++++ Datos almacenados

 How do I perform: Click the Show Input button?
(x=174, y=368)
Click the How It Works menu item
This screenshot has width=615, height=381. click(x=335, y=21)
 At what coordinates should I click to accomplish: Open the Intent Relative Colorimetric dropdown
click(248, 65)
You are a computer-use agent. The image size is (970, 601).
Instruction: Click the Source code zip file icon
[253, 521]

++++++++
++++ Datos almacenados

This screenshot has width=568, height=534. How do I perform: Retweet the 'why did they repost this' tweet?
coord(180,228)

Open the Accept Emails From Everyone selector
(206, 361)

++++++++

▶ Enunciado: Indica cuántas líneas de los datos de arriba contienen la palabra "height" y responde solo con el número.

▶ Respuesta: 2